Wed Apr 29 09:38:07 2020 PMPERRY@cpan.org - Correspondence added
I see that your code uses both "openpage" and "import_page" calls. Note that problems have been reported with both of those sometimes corrupting read-in PDF (bugs 130722 and 130805). One of them involved already-corrupted PDFs being read in -- when you try to use a reader (such as Adobe) to read the source PDFs, does it ask to SAVE the PDF when you exit the reader? If so, it cleaned up some original damage to the file! Anyway, you might want to read those two bug reports and see if anything rings a bell.
Wed Apr 29 13:58:40 2020 mike.edwards@ceprinter.com - Correspondence added
It seems that it is less about which machine its run on. I tried the same script on the same set of PDFs two different times on the same machine and one set was corrupt and the other was fine. I did get a good working set from 27,982 source PDFs on the newer box, though. So now I'm at somewhat of a loss, but let me see if I can answer your questions in order:
1. The version on the older box is 2.033-0 and was installed from cpan. The other box runs 2.033-1, installed from apt repo.
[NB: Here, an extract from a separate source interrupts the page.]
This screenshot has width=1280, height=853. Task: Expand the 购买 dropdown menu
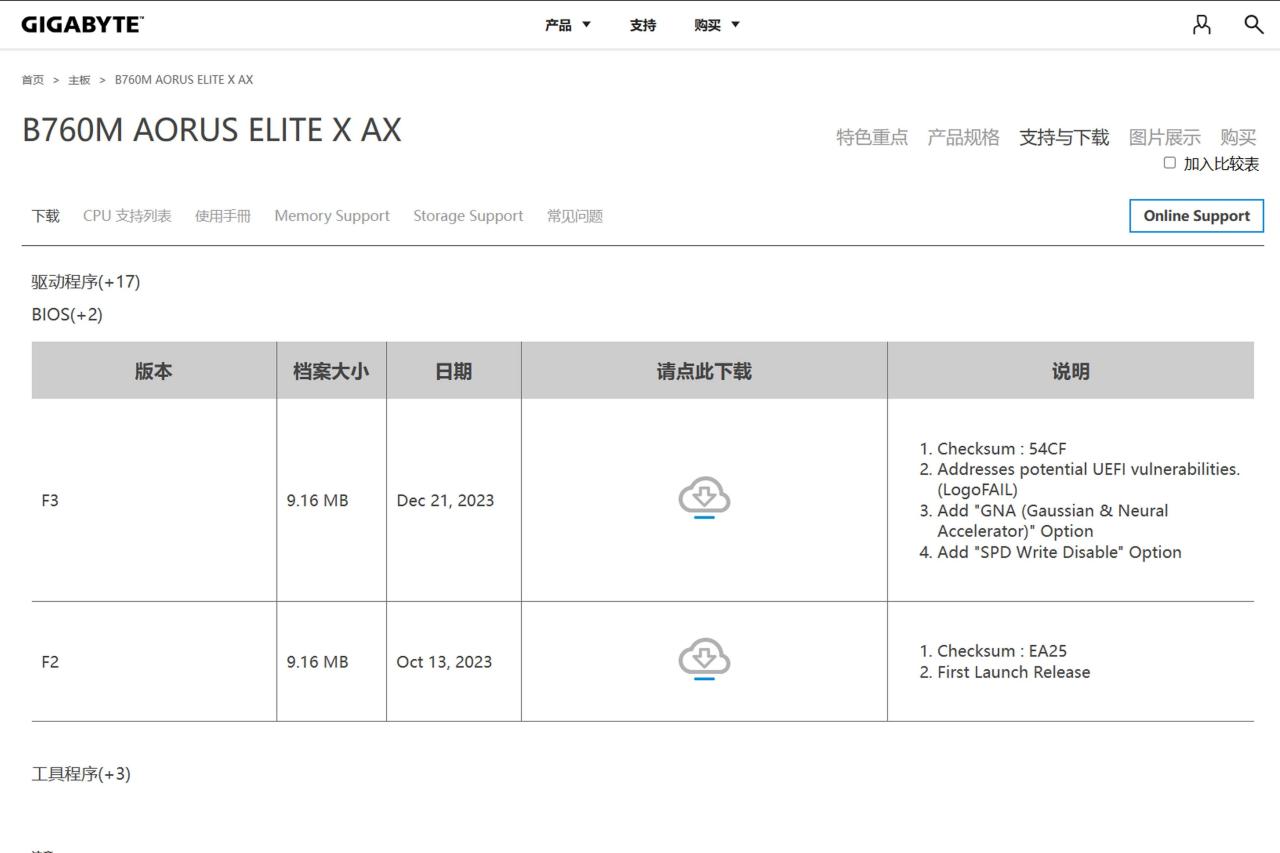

2. The fonts are identical, copied from one to the other.
3. I have not yet tried PDF::Builder as that would be time-consuming. If I get a chance, I will try it out though.
4. The module was installed as described above.
5. The source files are apparently clean, but I have not opened all of them. (I am not prompted to save them when opening in Acrobat Pro on my Windows workstation.)
6. The fonts are in the source PDFs as embedded subsets.
7. Source PDFs are all version 1.6 but do not have any form elements or anything funky.
I looked at those bug reports and they do not seem to apply here.
I appreciate your help.
Mike
Wed Apr 29 20:22:12 2020 PMPERRY@cpan.org - Correspondence added
If I understand you, you are not getting consistent pass or failure for given inputs on the same box? That's rather unsettling. One thing you expect computers to do is produce the same results (correct or not) consistently for the same inputs. I don't think I've seen this behavior before for this software. I think that PDF::API2 still adds a timestamp to font object names (PDF::Builder had that removed), but offhand I can't think of how that would cause time-varying results you're seeing.
Version 2.033 is a bit long of tooth (3 years old this July). The current version is 2.037. You might want to think about updating to current, and if that doesn't cure it, giving PDF::Builder a try (version 3.018 was just released). All you should have to do is change all occurrences of "PDF::API2" in your program to "PDF::Builder", and it should work.
I hope to give your code a try soon and see if I can replicate any problem.
Wed Apr 29 20:31:15 2020 PMPERRY@cpan.org - Correspondence added
Source PDFs are all version 1.6 but do not have any form elements or anything funky.
Hmm. There are lots of things that could give PDF::API2 indigestion that are not forms or anything especially funky. PDF::API2 is quite well behaved up to 1.4, but beyond that, who knows.
Perhaps you could make copies of some offending PDFs and use an editor (such as ViM or Notepad++) to change the version number from 1.6 to 1.4. Then try to read it into something like Acrobat, and see if there are any complaints. If not, it might really be 1.4 or lower, but if there are errors, you have a 1.5 or higher item in the PDF that PDF::API2 may be SILENTLY choking on. PDF::Builder may be a little better behaved concerning such things, and can tell you if it's unhappy about some things.